11.7 Waiver. No failure, delay or omission by either party in exercising any right, power or
remedy provided by law or under this Agreement shall operate as a waiver of
that right, power or remedy, nor shall it preclude or restrict any future exercise of that or any other right, power or remedy.
11.8 Conflicts within agreement. In the event of any conflict or inconsistency between different parts of this Agreement, the following descending order of priority applies: (i) the Contract Details; (ii) the Terms and Conditions; (iii) Data Protection Terms.
11.9 Third party rights. A person who is not a party to this Agreement shall not have any rights under the Contracts (Rights of Third Parties) Act 1999 to enforce any of the provisions of this Agreement. Any affiliate of W-Wellness shall have the right to
enforce any of the provisions of this Agreement.
11.10 Governing law. This Agreement and any dispute or claim arising out of, or in connection with, it, its subject matter or formation (including non-contractual disputes or claims) shall be governed by the laws of England and Wales.
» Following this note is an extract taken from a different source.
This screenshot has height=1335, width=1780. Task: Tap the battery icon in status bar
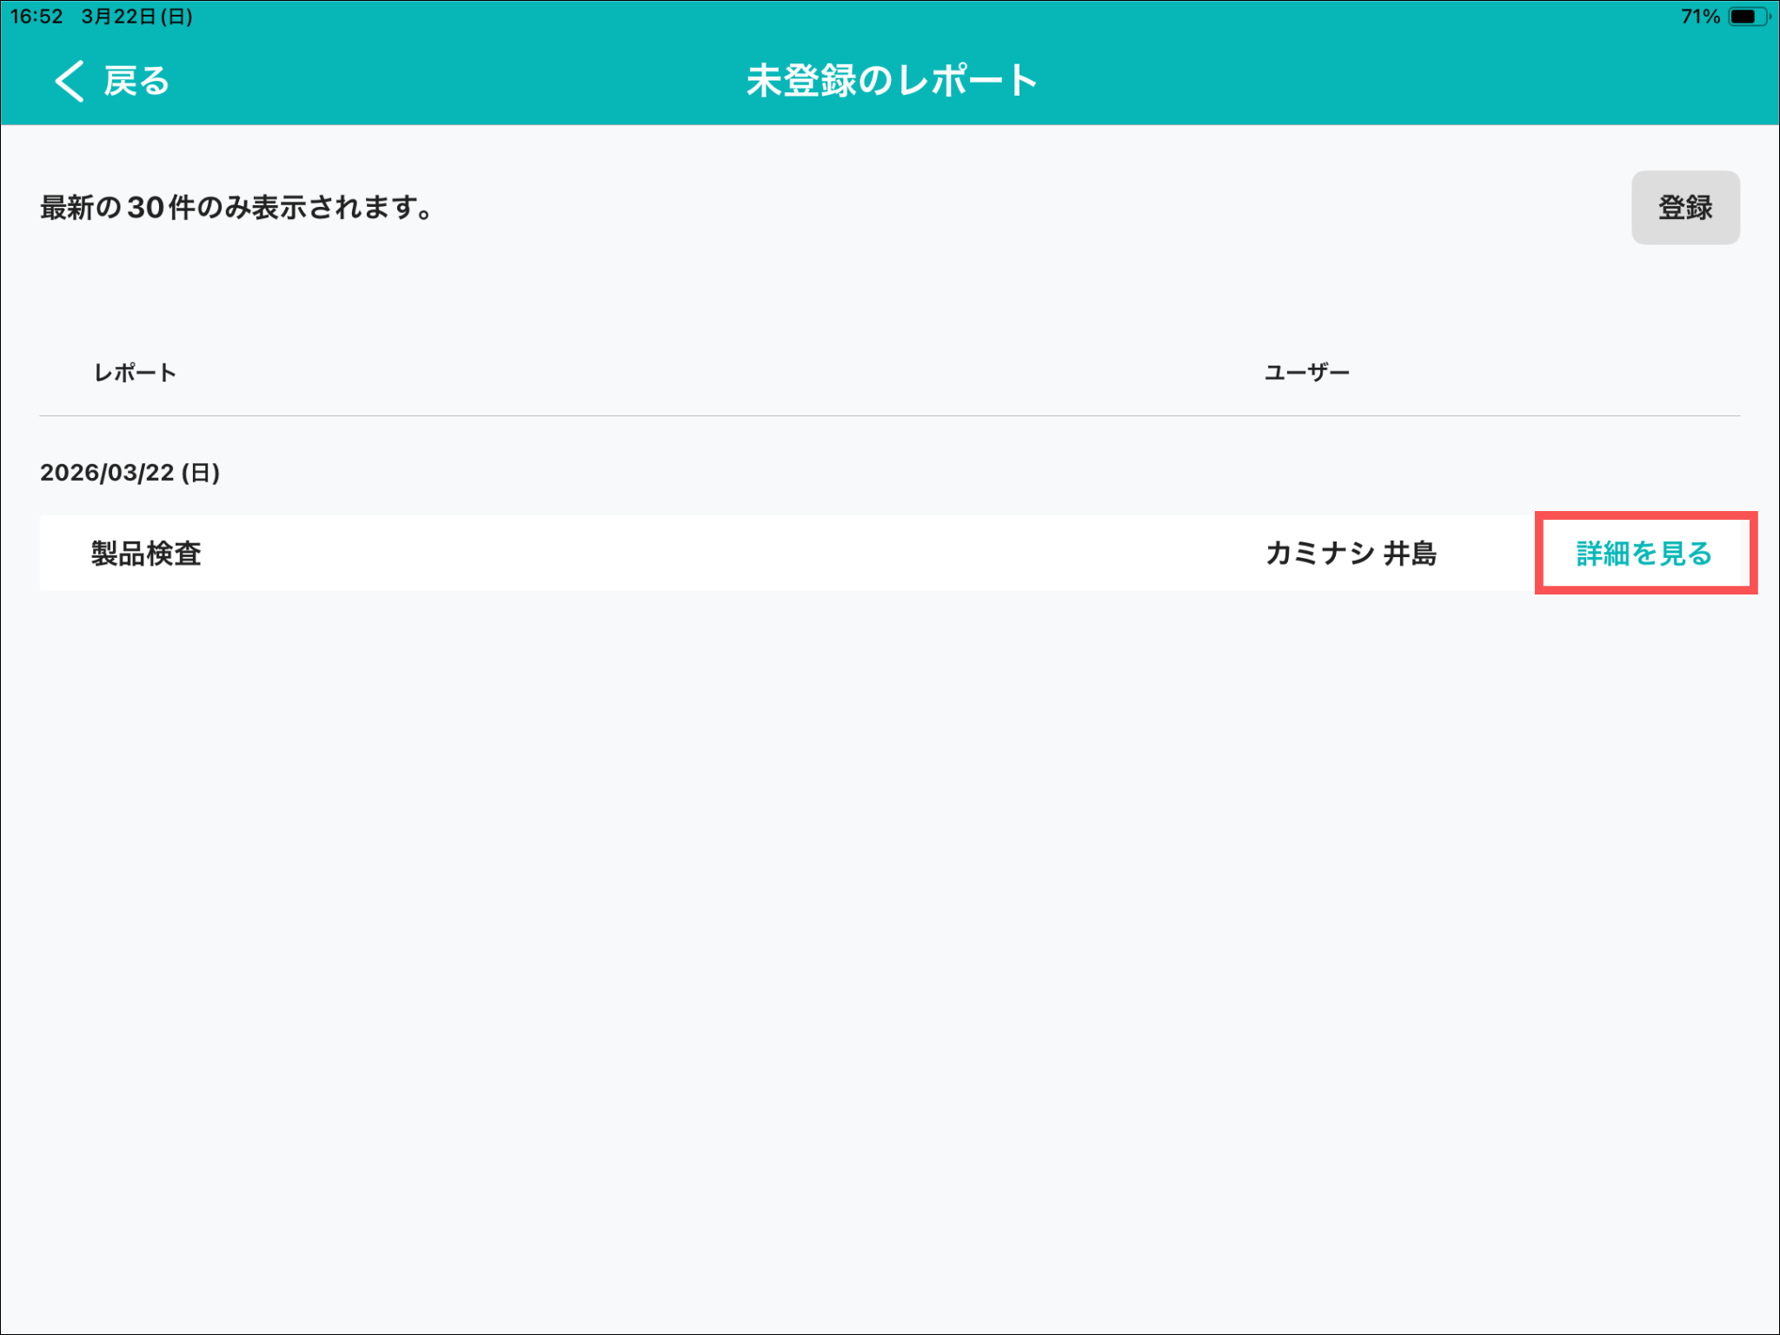(x=1746, y=17)
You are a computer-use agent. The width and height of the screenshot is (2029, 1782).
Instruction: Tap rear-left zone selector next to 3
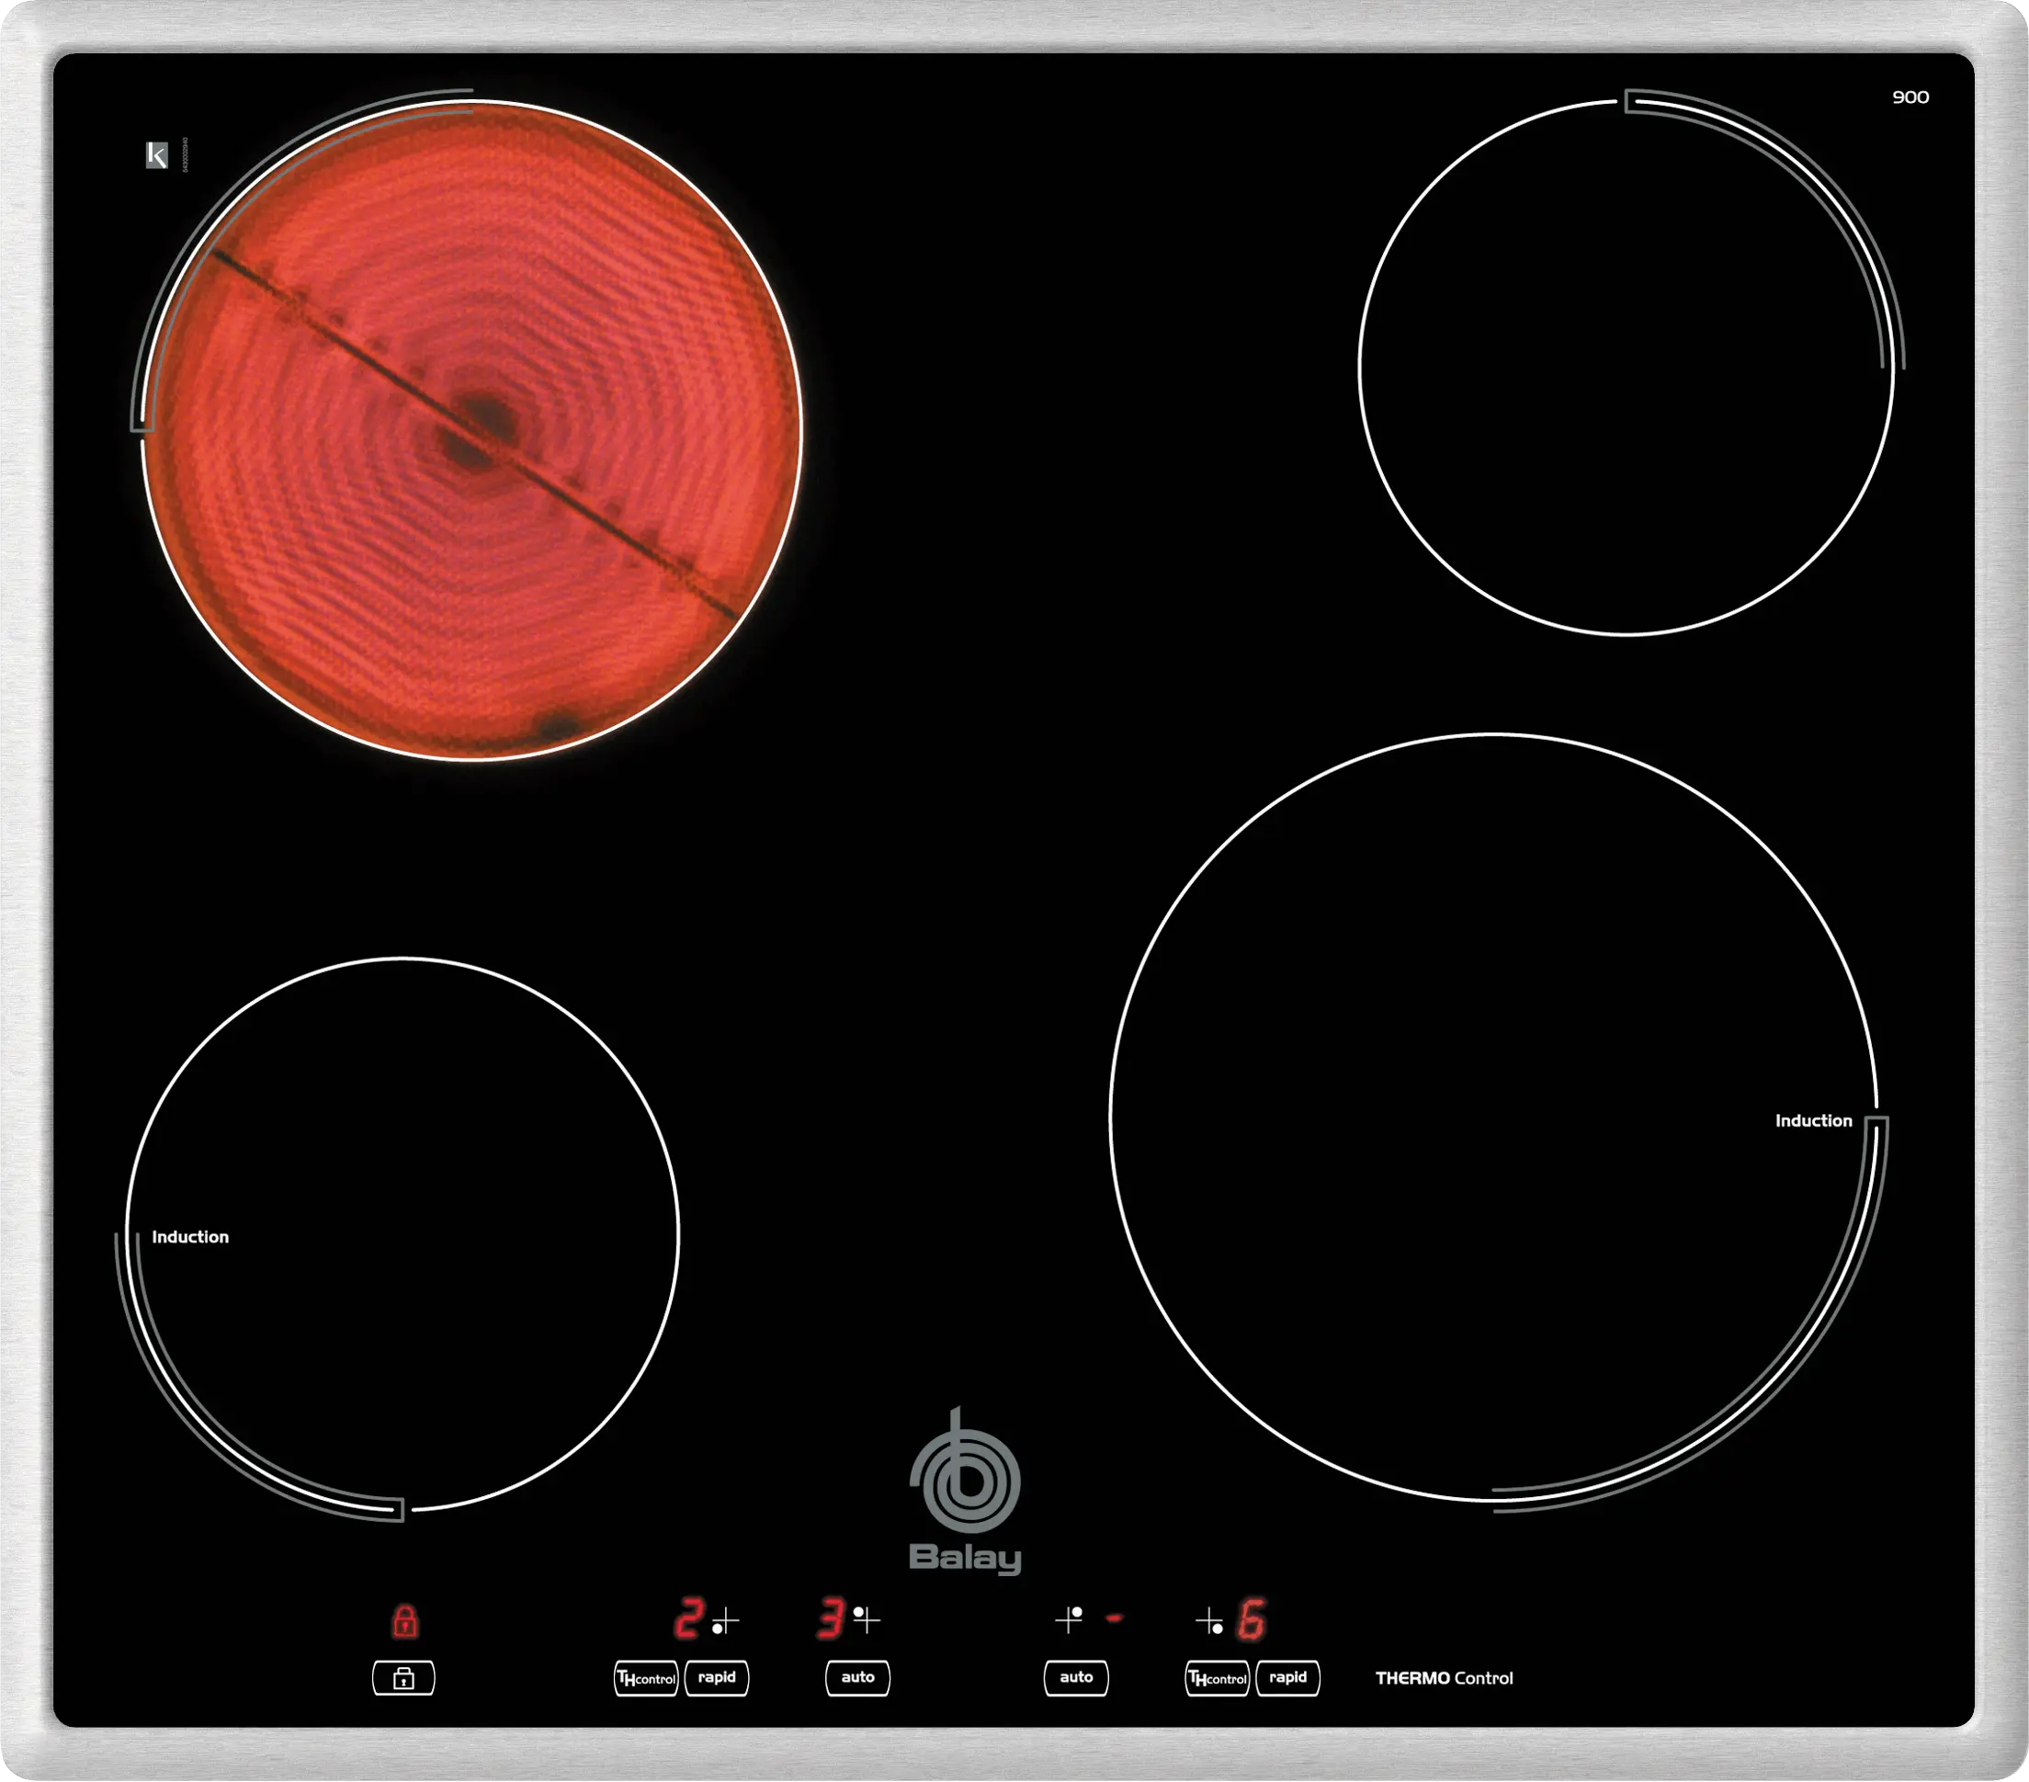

11.11 Jurisdiction. The parties irrevocably agree that the courts of England and Wales shall have exclusive jurisdiction to settle any dispute or claim arising out of, or in
connection with, this Agreement, its subject matter or formation.
12. Optional Tools
We may offer you access to third-party tools over which we have no control or input.
You understand and agree that we provide such tools "as is" and "as available," with no warranties, representations, or terms of any kind, and without any endorsement. We accept no liability originating from or related to your use of optional third-party tools.
Any use of optional tools made available through the site is solely at your own risk and
discretion, and you should ensure that you are familiar with and approve of the conditions under which the tools are made available by the relevant third-party
provider(s).
14 : Prohibited Uses
In addition to the other prohibitions stated in the Terms & Conditions, you are not permitted to use the site or its content: (a) for any unlawful purpose; (b) to solicit others to perform or participate in any unlawful acts; (c) to violate any international, federal, provincial, or state regulations, rules, laws, or local ordinances; (d) to infringe or violate our intellectual property rights or the intellectual property rights of others; (e) harass, abuse, insult, injure, defame, slander,
disparage, intimidate, or discriminate on the basis of gender, sexual orientation, religion, ethnicity, race, age, national origin, or disability; (f) submit false or misleading information; (g) to upload or transmit viruses
or other types of malicious code that will or may be used in any way that will or may be used to affect the functionality or operation of the service or any related website, other websites, or the Internet; (h) to collect or track the personal information of others; I to spam, phish, pharm, pretext, spider, crawl, or scrape; (j) for any obscene or immoral purpose; or (k) to interfere with or circumvent For breaching any of the prohibited uses, we retain the right to suspend your usage of the service or any connected website.